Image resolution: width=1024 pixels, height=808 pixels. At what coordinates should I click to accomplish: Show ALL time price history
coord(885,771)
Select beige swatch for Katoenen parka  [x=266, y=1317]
================
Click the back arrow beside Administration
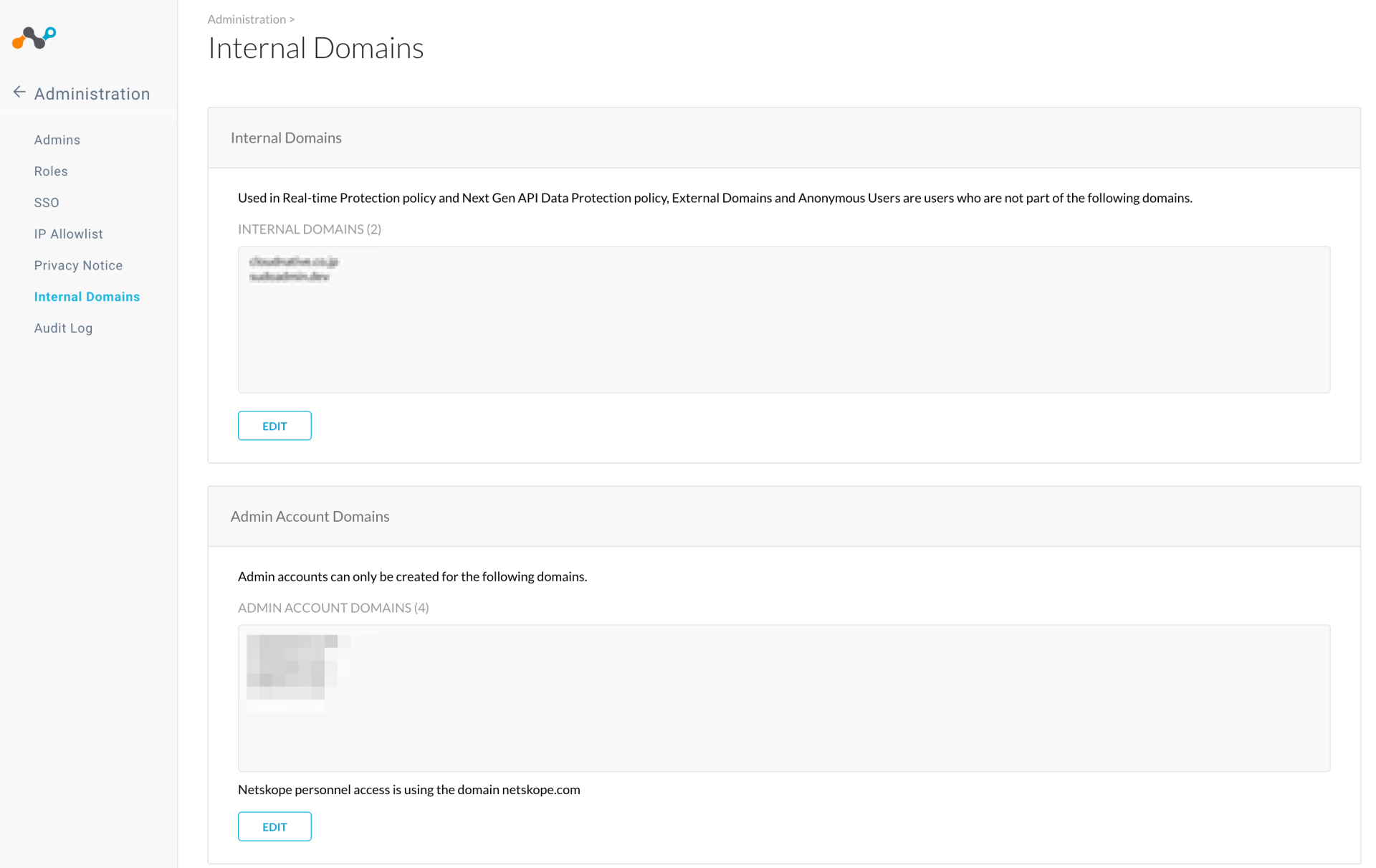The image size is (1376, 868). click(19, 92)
================
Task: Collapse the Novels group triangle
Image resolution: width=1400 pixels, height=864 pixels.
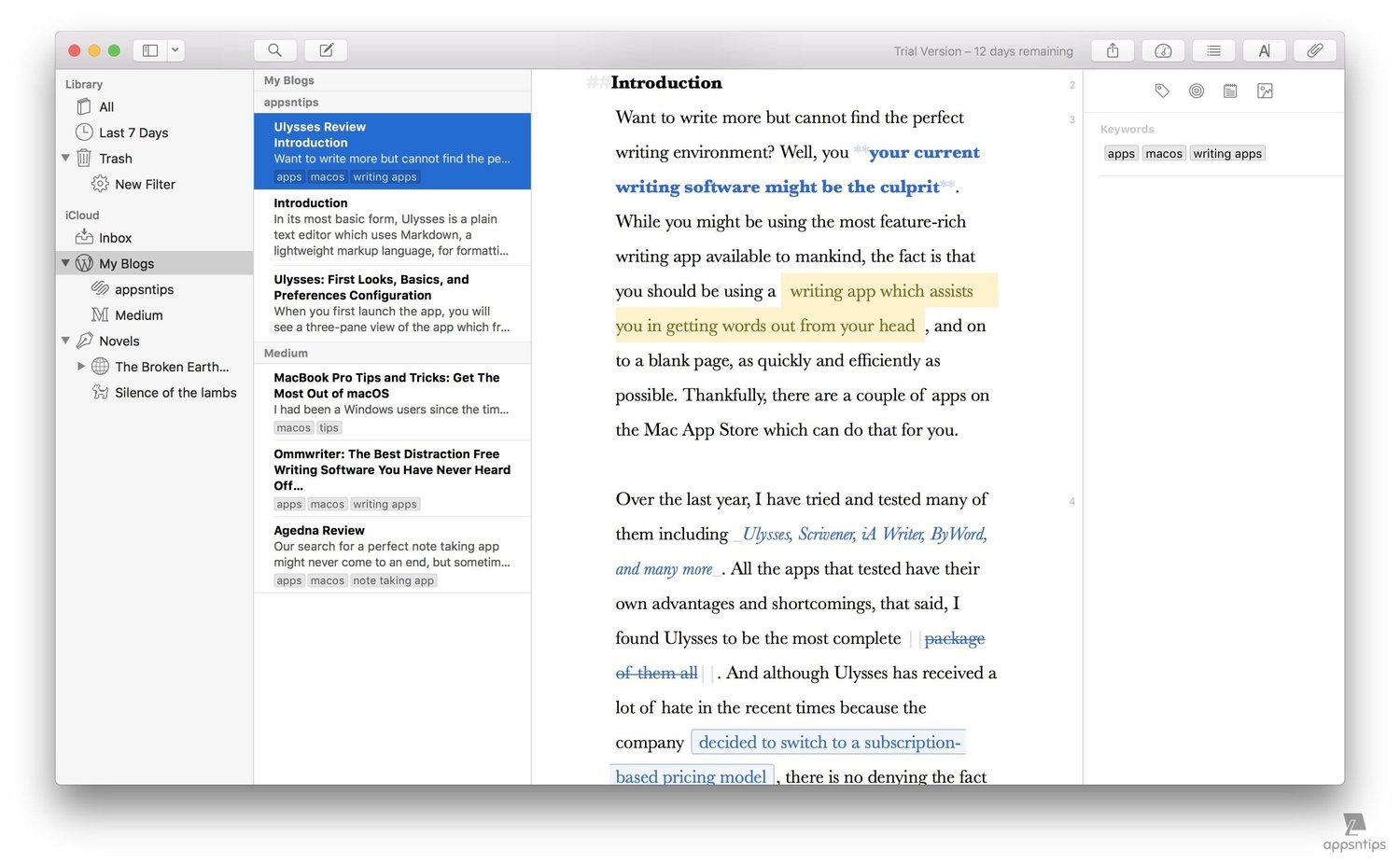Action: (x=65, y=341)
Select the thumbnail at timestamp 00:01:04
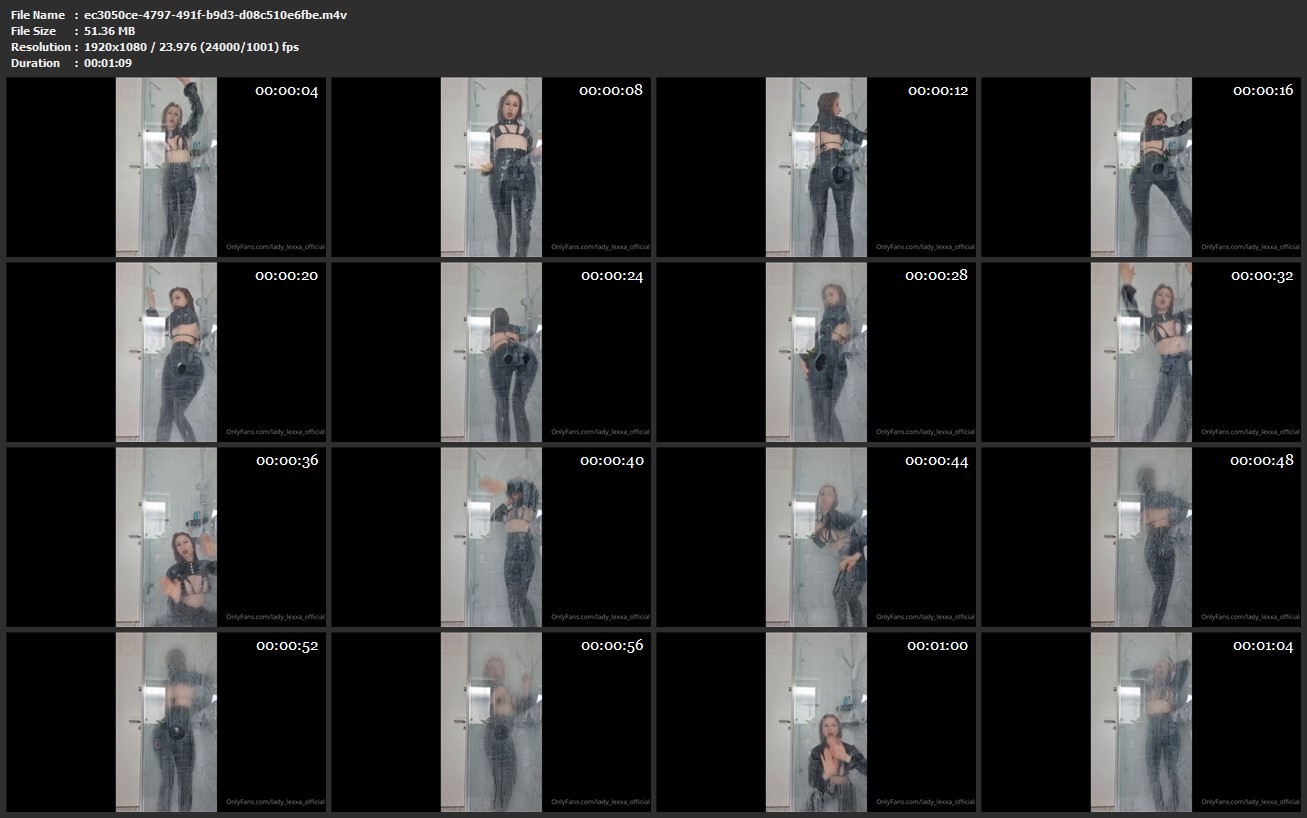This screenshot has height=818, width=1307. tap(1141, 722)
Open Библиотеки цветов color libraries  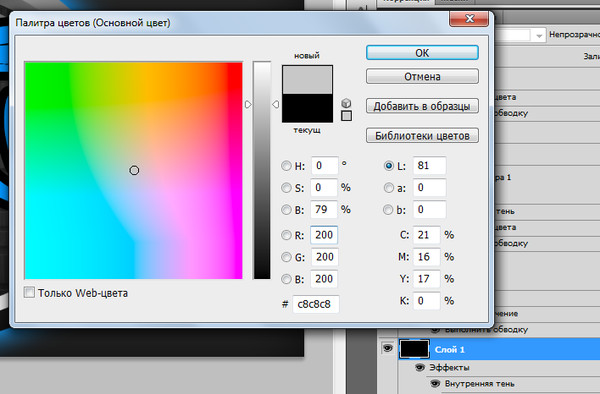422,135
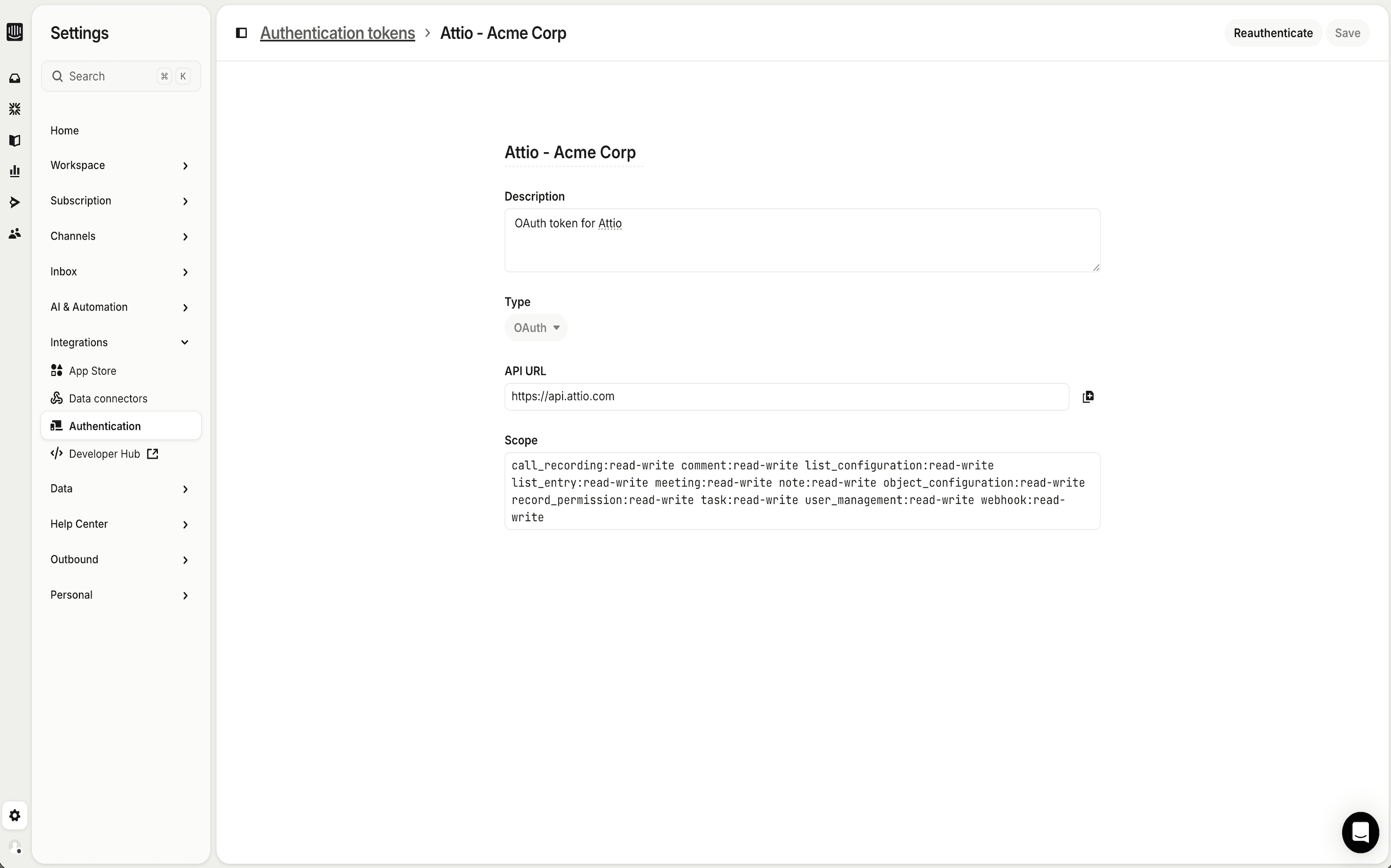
================
**OBJECTIVE**
Rewrite the data from the line containing "Image resolution: width=1024" through the line containing "Select beige swatch", swapping "beige" for "olive" and leaving everything else as it is.

**RESULT FOR THIS TASK**
Image resolution: width=1024 pixels, height=808 pixels. At what coordinates should I click to accomplish: Show ALL time price history
coord(885,771)
Select olive swatch for Katoenen parka  [x=266, y=1317]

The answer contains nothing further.